PROBLEM -
Reproduce each of the items below word for word, omitting the pictures.

---- ROWS

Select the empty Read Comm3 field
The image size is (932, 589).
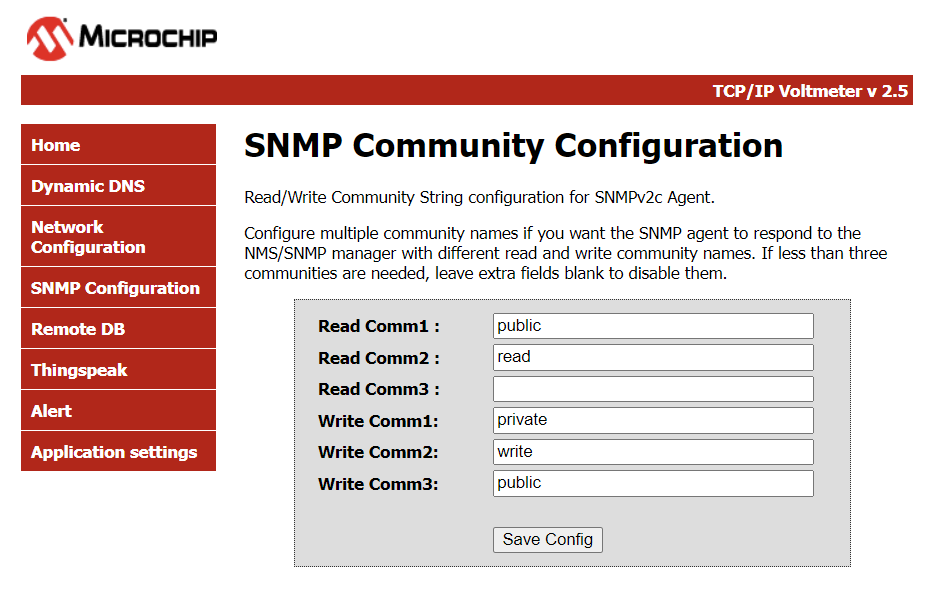tap(653, 389)
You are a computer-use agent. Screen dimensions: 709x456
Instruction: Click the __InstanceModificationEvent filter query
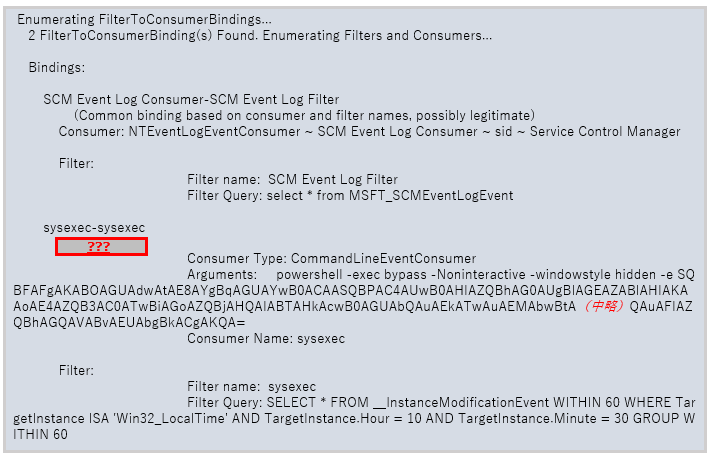[x=441, y=402]
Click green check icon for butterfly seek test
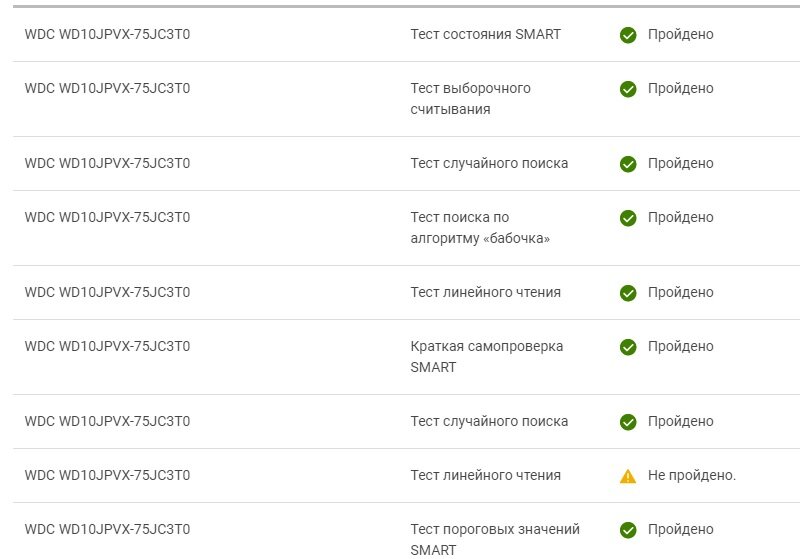 [x=628, y=218]
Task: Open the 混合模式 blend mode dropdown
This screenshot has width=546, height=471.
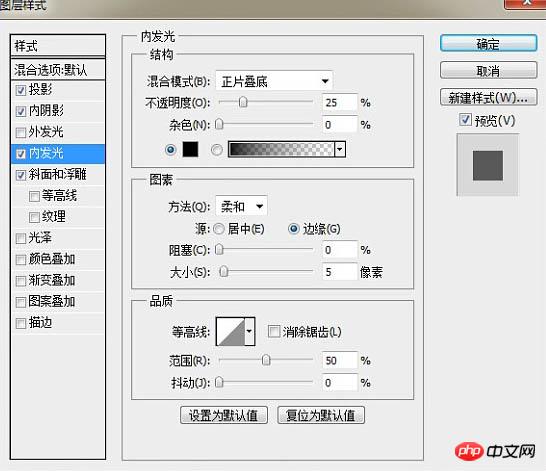Action: point(274,81)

--------

TASK RESULT -
Select the empty Read Comm3 field
The image size is (932, 589).
tap(653, 389)
You are a computer-use agent. Screen dimensions: 709x456
Instruction: Click the __InstanceModificationEvent filter query
[x=441, y=402]
Click green check icon for butterfly seek test
 [x=628, y=218]
Task: Open the 混合模式 blend mode dropdown
This screenshot has width=546, height=471.
Action: point(274,81)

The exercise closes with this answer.